== DIRECTIONS ==
#1 List every sentence in the second paragraph of the excerpt on the race debate.
#2 Reproduce the excerpt on the race debate word for word from "Are we doomed" to "over racial injustice.".

And with each episode in the long-running Saga of Race in America, a string of characters lines up to react to the latest eruption. The media records them as they take up positions in the Great Race Debate. The media stokes the discussion as self-proclaimed black leaders scream outrage while opponents -- often white, sometimes black -- scream counter-outrage. The "colorblind" wonder why we all just can't get along. And the rest of us watch from ringside, rooting for one camp or another, sometimes in silence.
Then inevitably, the media turns away. The outrage fades. The talking heads go silent. The curtain falls, and the debate recedes to wherever it goes until the next eruption.
Which raises the question: Has the debate over race become a melodrama? A bad television soap opera? A theatrical stage play with complex issues boiled down to a script? Entertaining words thrown around simply to satisfy the 24-hour news cycle, the blogosphere?
Are we doomed to debate racism over and over -- stuck in purgatory, a cycle of skirmishes, of shock and awe, with nothing gained, nothing learned?
Or is there a way to change the ritual, to go deeper into our national consciousness and get off this merry-go-round?
'Putting On a Show'
There it was on television one afternoon, another episode in the Great Race Debate. A perky commentator moderated the banter between two intellectuals discussing the Jena 6 case and the debate over racial injustice.

== DATA EXTRACT ==
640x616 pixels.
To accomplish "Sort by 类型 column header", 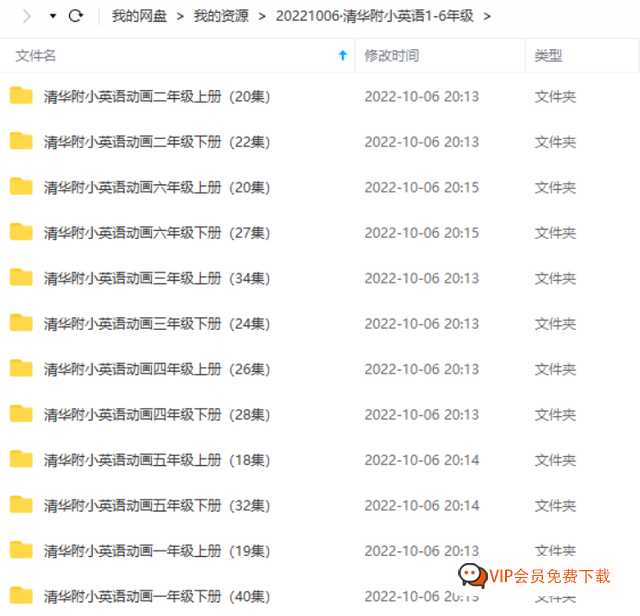I will [548, 56].
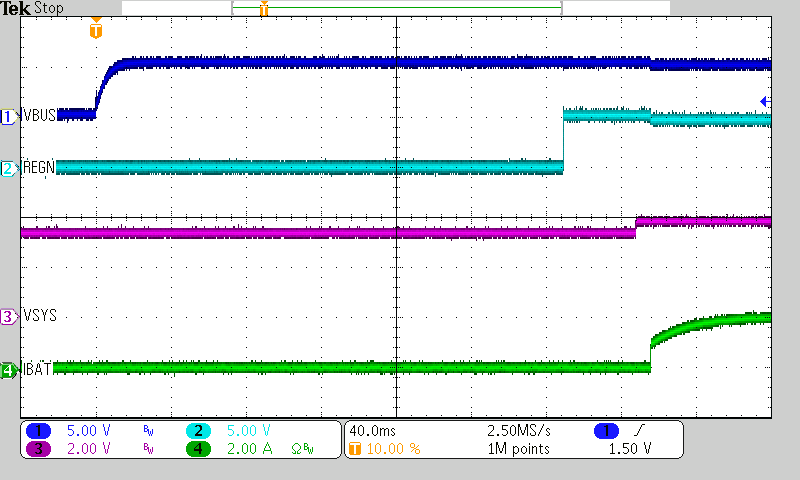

== TASK-BY-TASK ANSWERS ==
#1
1. Then inevitably, the media turns away.
2. The outrage fades.
3. The talking heads go silent.
4. The curtain falls, and the debate recedes to wherever it goes until the next eruption.

#2
Are we doomed to debate racism over and over -- stuck in purgatory, a cycle of skirmishes, of shock and awe, with nothing gained, nothing learned?
Or is there a way to change the ritual, to go deeper into our national consciousness and get off this merry-go-round?
'Putting On a Show'
There it was on television one afternoon, another episode in the Great Race Debate. A perky commentator moderated the banter between two intellectuals discussing the Jena 6 case and the debate over racial injustice.